▶ Your instructions: Please read the text on green jobs below and answer: how many jobs could improving the quality and quantity of urban parks create?

▶ Text segment:
------------------------------------------------------------------------

A new report has highlighted the ‘significant potential’ for green jobs in areas like the ‘Red Wall’.

The report by the Green Alliance claims more than 16,000 new jobs can be created through coastal restoration, tree planting and urban green spaces across areas with the greatest employment challenges, particularly in the ‘Red Wall’, with more green jobs across Britain.

The research, conducted by WPI Economics, found that investment and raised ambition in nature restoration could create at least 16,000 new jobs across the 126 British constituencies facing the most significant employment challenges coming out of the pandemic.

Many of these constituencies are to be found in areas often identified as the Red Wall, and include County Durham, Copeland, Wolverhampton and Ashfield.

Improving the quality and quantity of urban parks could create 11,000 jobs in the constituencies with the greatest labour market challenges, which also contain some of the most limited access to green spaces.

The research found further opportunities for creating green jobs across Britain.

Coastal communities with potential for seagrass planting (explained below), such as the Isle of Wight, have a higher proportion of people on furlough and more challenging employment prospects, indicating investment in these jobs could boost nature and the local economy post-pandemic.

Two thirds of the best land for tree planting can be found in constituencies with higher than average labour market challenges, with 112,000 hectares of this land in Red Wall areas.

‘The opportunity is there for the chancellor to create a legacy of new high-quality jobs across Britain,’ said the Green Alliance’s head of green renewal, Sam Alvis.

‘Supporting innovation in these types of green jobs will put nature at the heart of the government’s levelling up agenda and help local communities build back better and greener.’

Dr Darren Moorcroft, the chief executive of the Woodland Trust, added: ‘Projects such as the Northern Forest, led by the Woodland Trust and the Community Forests, show that increasing native tree cover is a key part of the levelling up agenda shaping places people will want to live, visit and invest in. This will help increase employment opportunities as well as leading to happier, healthier communities.

‘It is also clear that tackling the climate and nature crises will require not just planting more trees but planting the right kinds of trees. Investing in UK nurseries to grow the trees that we need to plant in the UK is a too often overlooked aspect of green job creation that requires greater attention.’

------------------------------------------------------------------------

▶ Information:
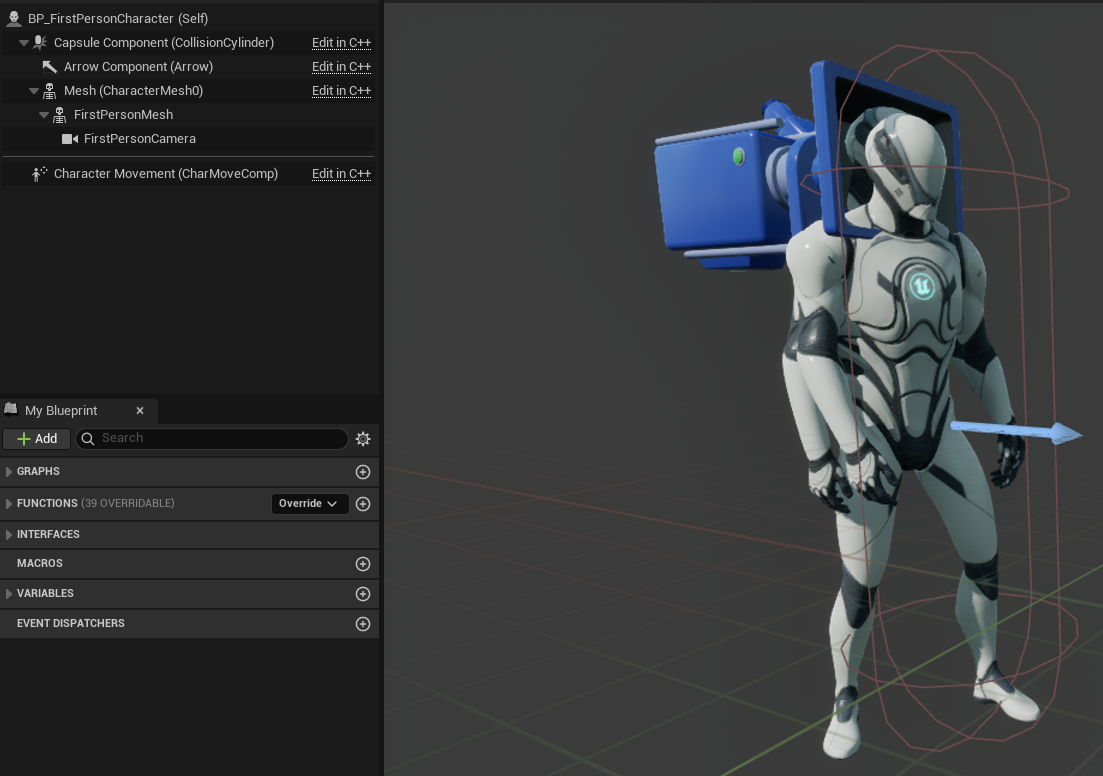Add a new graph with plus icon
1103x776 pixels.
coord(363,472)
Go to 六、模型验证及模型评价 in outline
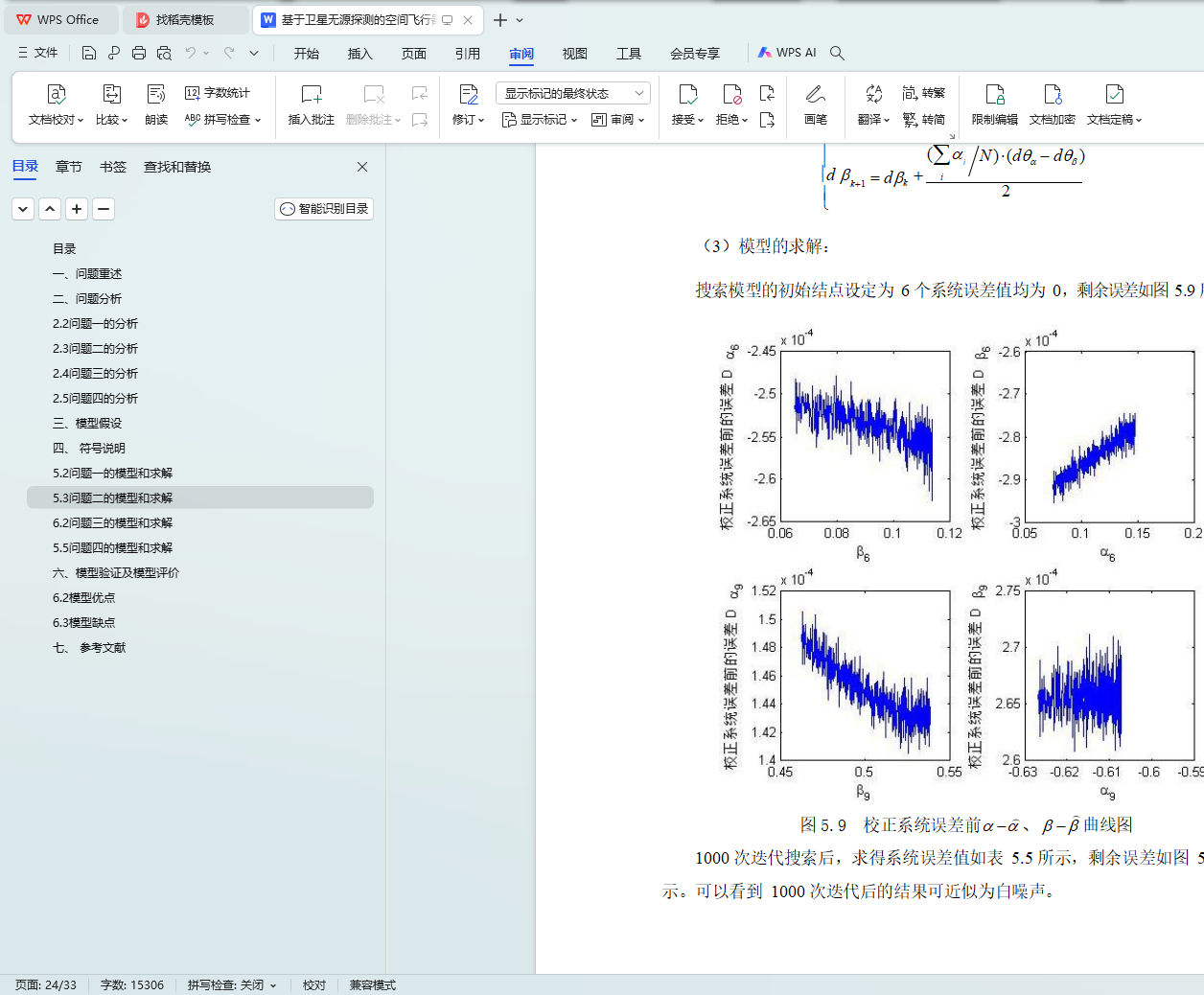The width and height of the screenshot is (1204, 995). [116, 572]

------------------------------------------------------------------------

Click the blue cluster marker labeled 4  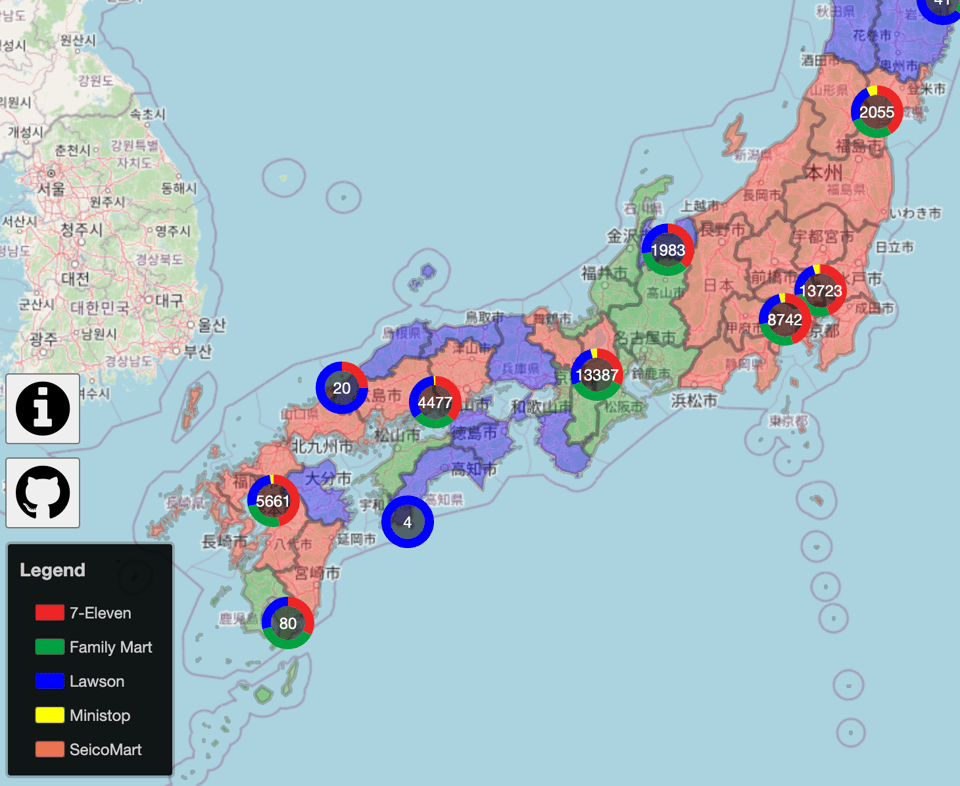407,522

------------------------------------------------------------------------

▶ Final answer: 11,000 jobs